Prescribed for women with postpartum depression, the antidepressants restore connections between cells in brain regions that are negatively affected by chronic stress during pregnancy, new research suggests.
Ohio State University scientists found that rats that had been chronically stressed during pregnancy showed depressive-like behaviors after giving birth, and structures in certain areas of their brains were less complex than in unstressed rats. After receiving the drug for three weeks, these rats had no depressive symptoms and neurons in their brains showed normal structural complexity.
The antidepressant is Citalopram, an agent from the class of drugs known as selective serotonin reuptake inhibitors that is sold under the brand name Celexa.
"We saw that Citalopram was effective in improving mood in stressed mothers and completely reversed the stress effects in areas of the brain that our lab has shown are altered by stress during pregnancy," said lead author Achikam Haim, a student in the Neuroscience Graduate Program at Ohio State.
Haim presented the research Wednesday (Nov. 19) at Neuroscience 2014, the annual meeting of the Society for Neuroscience.
While clinical signs of postpartum depression are clear, researchers are still figuring out what happens in the brain when mothers suffer this devastating problem.
Benedetta Leuner, assistant professor of psychology and neuroscience at Ohio State and senior author of the work, has designed a rat model of postpartum depression to help explain brain changes. Her lab induces depressive-like symptoms in rats by subjecting the animals to chronic stress during pregnancy - chronic stress in pregnancy is a known predictor of postpartum depression in humans.
As parents, the rats show symptoms that resemble those in humans with postpartum depression - they are unable to experience pleasure, indicating a condition called anhedonia, and float more than unstressed rats during a water test; animals that float rather than swim are showing depressive-like symptoms. Along with mood changes, depressed mothers - humans and animals - show deficits in caregiving behaviors.

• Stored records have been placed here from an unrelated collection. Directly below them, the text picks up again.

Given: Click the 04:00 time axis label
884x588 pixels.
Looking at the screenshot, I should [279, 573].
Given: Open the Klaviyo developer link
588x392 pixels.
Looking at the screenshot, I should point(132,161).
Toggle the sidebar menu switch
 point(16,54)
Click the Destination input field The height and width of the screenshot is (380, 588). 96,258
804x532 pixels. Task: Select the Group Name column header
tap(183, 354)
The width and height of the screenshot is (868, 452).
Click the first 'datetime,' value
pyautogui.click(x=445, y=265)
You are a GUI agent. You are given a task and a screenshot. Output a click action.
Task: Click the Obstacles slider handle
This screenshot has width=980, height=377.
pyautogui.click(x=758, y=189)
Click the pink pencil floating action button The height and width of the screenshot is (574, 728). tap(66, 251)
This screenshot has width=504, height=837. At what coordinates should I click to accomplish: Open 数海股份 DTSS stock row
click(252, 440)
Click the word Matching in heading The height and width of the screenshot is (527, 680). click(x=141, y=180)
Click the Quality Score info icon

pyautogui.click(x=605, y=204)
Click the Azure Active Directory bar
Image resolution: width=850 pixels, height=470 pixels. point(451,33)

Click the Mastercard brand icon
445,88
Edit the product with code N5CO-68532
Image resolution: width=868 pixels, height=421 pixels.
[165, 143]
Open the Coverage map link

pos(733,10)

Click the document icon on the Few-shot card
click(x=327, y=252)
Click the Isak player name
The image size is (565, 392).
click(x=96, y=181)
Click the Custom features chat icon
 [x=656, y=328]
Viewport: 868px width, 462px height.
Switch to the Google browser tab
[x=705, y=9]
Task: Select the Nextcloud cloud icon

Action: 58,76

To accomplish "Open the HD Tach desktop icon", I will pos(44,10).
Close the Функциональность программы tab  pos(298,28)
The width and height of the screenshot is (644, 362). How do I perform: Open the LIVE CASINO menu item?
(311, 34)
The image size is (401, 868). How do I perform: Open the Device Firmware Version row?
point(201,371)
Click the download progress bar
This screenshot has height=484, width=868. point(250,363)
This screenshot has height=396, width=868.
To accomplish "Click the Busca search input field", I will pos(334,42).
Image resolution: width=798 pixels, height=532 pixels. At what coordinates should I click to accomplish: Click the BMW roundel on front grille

The current work aims to identify brain changes that may underlie these symptoms and focuses on a region called the nucleus accumbens, which regulates feelings of reward and motivation.
"We have a suspicion that stress during pregnancy is somehow altering the reward system in the brain, producing anhedonia and making these depressed mothers less rewarded by their offspring and less motivated to care for them," Leuner said. "It''s possible that the effects of stress on the brain circuit regulating reward can lead to these symptoms."
The scientists found that the reward center in the brains of stressed rats had fewer dendritic spines - hair-like growths on brain cells that are used to exchange information with other neurons - than did brains of unstressed rats. This is a sign of reduced plasticity, which refers to the brain''s flexibility or ability to adapt.
This finding mirrors research in humans that revealed that the reward center in mothers with postpartum depression failed to activate in response to audio of their infants crying. "The structural data from our work in rats can at least partially explain that, because neurons with fewer spines, and therefore less input, arguably have lower activation levels," Haim said.
The researchers implanted mini-pumps under the skin of mother rats with depressive-like symptoms to administer daily doses of Citalopram for three weeks. After treatment, in addition to the brain changes, the rats responded normally during a water test by swimming vigorously.
The typical three-week time frame for antidepressants to become effective suggests these medications are not sufficient, however, to address a potentially more urgent component of postpartum depression: poor maternal care. A depressed mother''s neglect can have long-term effects on children that include slowed cognitive and social development and increased susceptibility to depression in adulthood.
"We''re now looking at other neurochemical systems to target," Leuner said. "Fixing that impaired maternal functioning is really what''s critical in moving forward and developing better treatment options."
This work is supported by a grant from the National Institute of Mental Health.
Additional co-authors on the presentation are technician Christopher Albin-Brooks and undergraduate students Morgan Sherer and Emily Mills, all of Ohio State''s Department of Psychology.